No, not really. While yes, OSX is a preemptive multitasking OS, what you described (the OS allocating CPU cycles to different programs) is not what Safari is doing. Basically, Safari is slowing itself down when its not the top window - whether something else is running in the background or not. Even if Safari is the only app open, and you switch to the finder, Safari will suddenly cut almost all CPU usage. This is NOT what preemptive multitasking is about, and the only logical reason for Safari doing this is because of speed concerns. Windows is able to run any browser at full speed whether its the active app or not without slowdown. I believe Camino and Firefox also work this way under OSX.
 

spencecb

Suspended
Nov 20, 2003
1,187
215
DOACleric said:
No, not really. While yes, OSX is a preemptive multitasking OS, what you described (the OS allocating CPU cycles to different programs) is not what Safari is doing. Basically, Safari is slowing itself down when its not the top window - whether something else is running in the background or not. Even if Safari is the only app open, and you switch to the finder, Safari will suddenly cut almost all CPU usage. This is NOT what preemptive multitasking is about, and the only logical reason for Safari doing this is because of speed concerns. Windows is able to run any browser at full speed whether its the active app or not without slowdown. I believe Camino and Firefox also work this way under OSX.

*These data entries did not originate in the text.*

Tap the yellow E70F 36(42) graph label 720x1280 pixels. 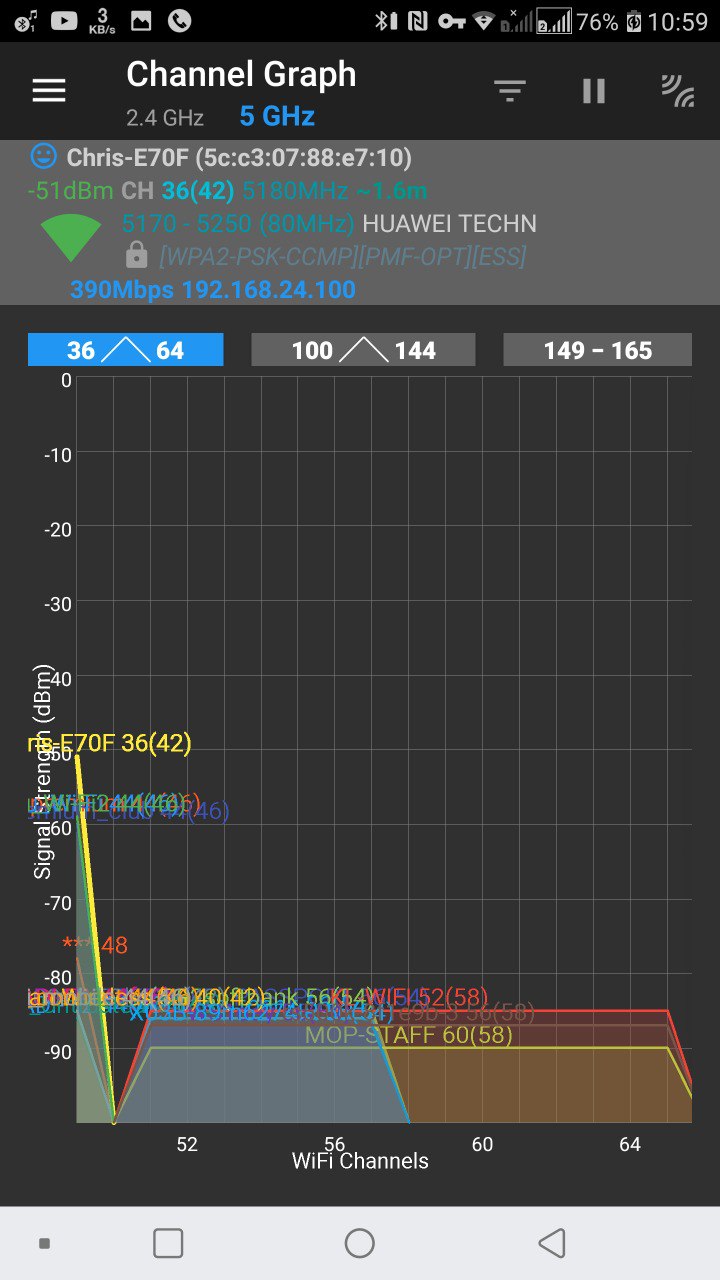[110, 743]
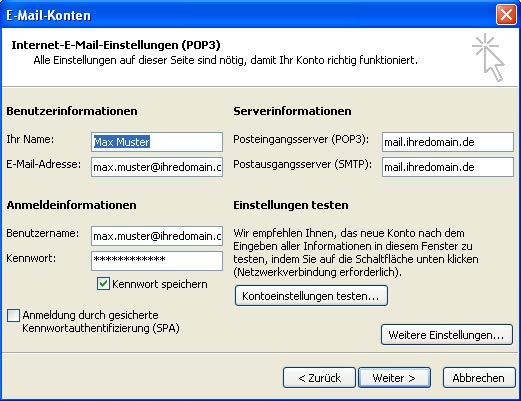Screen dimensions: 521x401
Task: Click into the Posteingangsserver (POP3) field
Action: point(448,142)
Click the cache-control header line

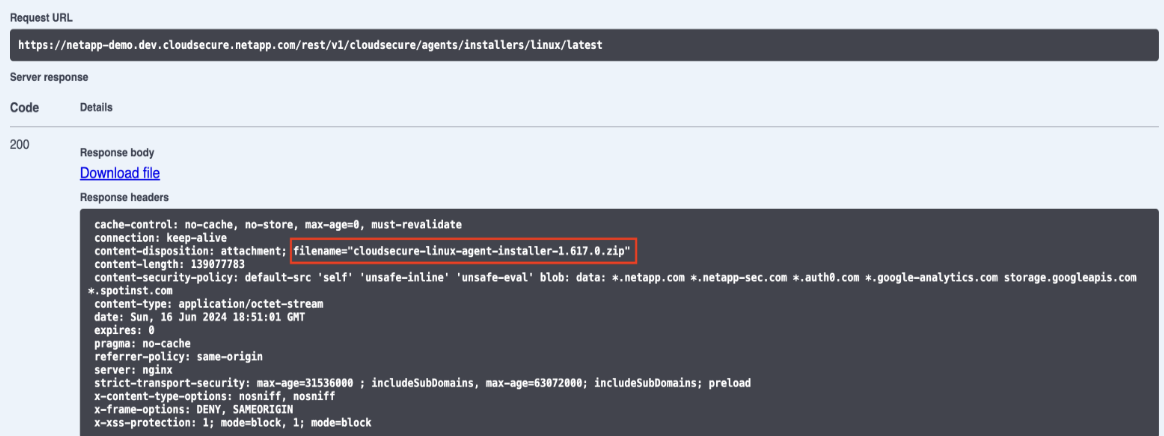point(277,223)
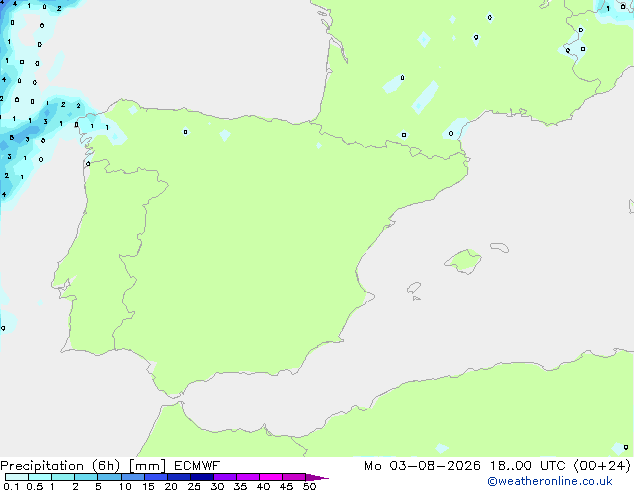Screen dimensions: 634x490
Task: Select the Ibiza island outline
Action: click(x=414, y=288)

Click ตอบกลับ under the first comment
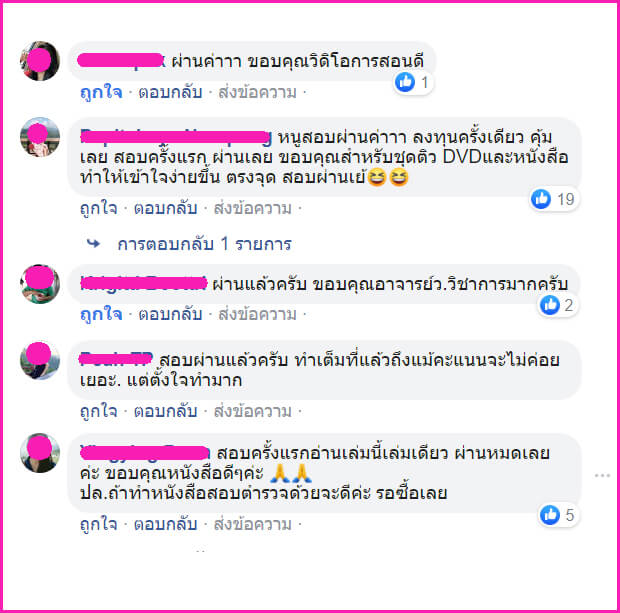[170, 93]
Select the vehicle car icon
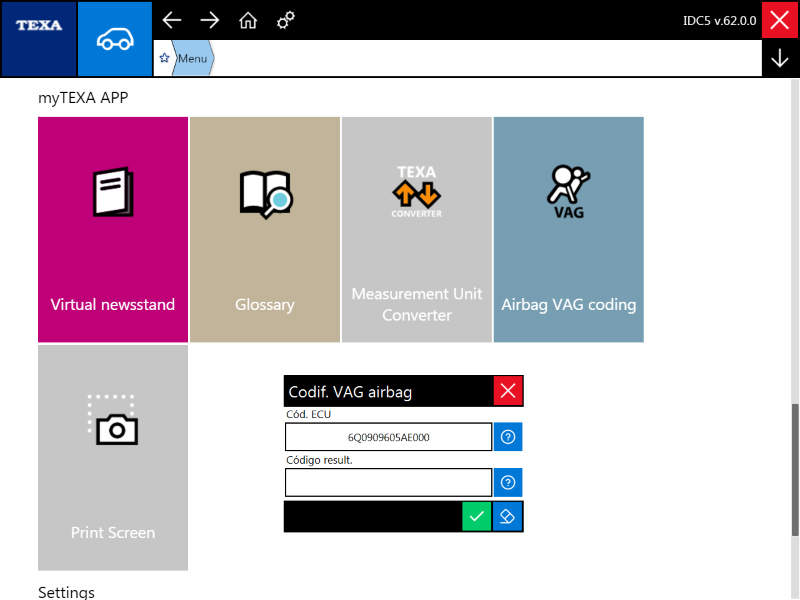The height and width of the screenshot is (600, 800). [114, 38]

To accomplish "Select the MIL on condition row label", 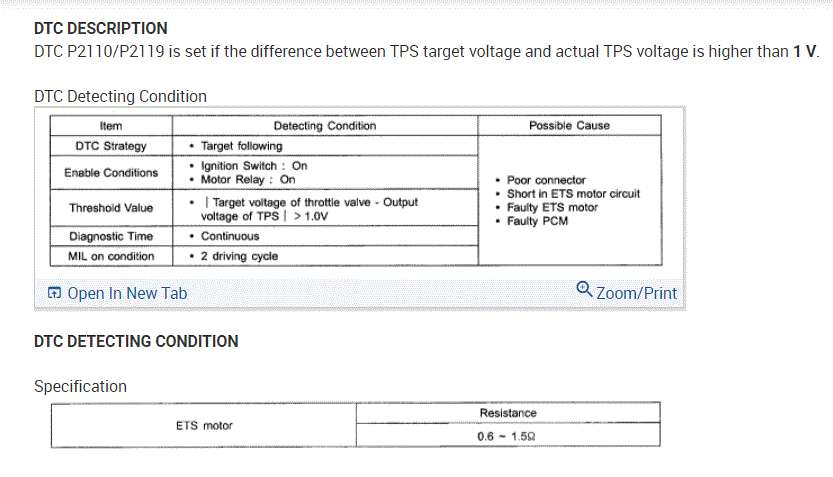I will pyautogui.click(x=111, y=256).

I'm not sure if that is correct either. It sure as hell seems to me that OS X would drop the CPU usuage from Safari when you switch over to the Finder (or any other application). That surely sounds like preemptive multitasking to me.

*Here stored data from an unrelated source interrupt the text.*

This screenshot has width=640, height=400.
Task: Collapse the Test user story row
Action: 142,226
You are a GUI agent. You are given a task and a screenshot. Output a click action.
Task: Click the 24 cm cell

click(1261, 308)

And how much CPU time is your copy of Safari taking up, anyway? Mine rarely uses more than about 5-10% maximum, and while idle (even while it is the front window) it uses about .30%.
 

CubeHacker

macrumors 65816
Apr 22, 2003
1,245
257
spencecb said:
I'm not sure if that is correct either. It sure as hell seems to me that OS X would drop the CPU usuage from Safari when you switch over to the Finder (or any other application). That surely sounds like preemptive multitasking to me.

And how much CPU time is your copy of Safari taking up, anyway? Mine rarely uses more than about 5-10% maximum, and while idle (even while it is the front window) it uses about .30%.


Safari should not drop CPU usage if no other app needs it. So basically, if you only have Safari open with a flash video playing (which usually takes up most of the CPU), and then switch over to the finder, Safari should continue to use up as much CPU as it needs, until something else needs CPU, and then the OS "shares" the CPU between the two apps. THAT is the point of pre-emptive multitasking. Instead, Safari is dropping CPU usage no matter what as soon as its no longer the active window.
 

crazzyeddie

macrumors 68030
Dec 7, 2002
2,792
1
Florida, USA
spencecb said:
I'm not sure if that is correct either. It sure as hell seems to me that OS X would drop the CPU usuage from Safari when you switch over to the Finder (or any other application). That surely sounds like preemptive multitasking to me.

DOACleric is right on this one. Safari has some sort of programming that automatically makes it lower CPU usage in the background. Just because you switch to the Finder does not mean that the Finder magically takes over the rest of your CPU time. The reason OS X is better than OS 9 is because it allows for apps to run as fast as they need to, whether in the foreground or background, as long as you have the total CPU capacity necessary. For some reason Safari doesn't honor this. Very annoying for me, personally, when I have a dual processor machine and Safari makes everything look crappy for no reason.

Anyway, back to the original question, it is normal for Safari. It is not normal for Quicktime or DVD Player. You should make sure that the video isn't just getting choppy when you open Adium, as that might take up most of your CPU (but it doesn't on my MBP). If you're just typing a message, it should take very little CPU, 5% max after you account for spell checking and Adium sending the "user is typing" message to your buddy.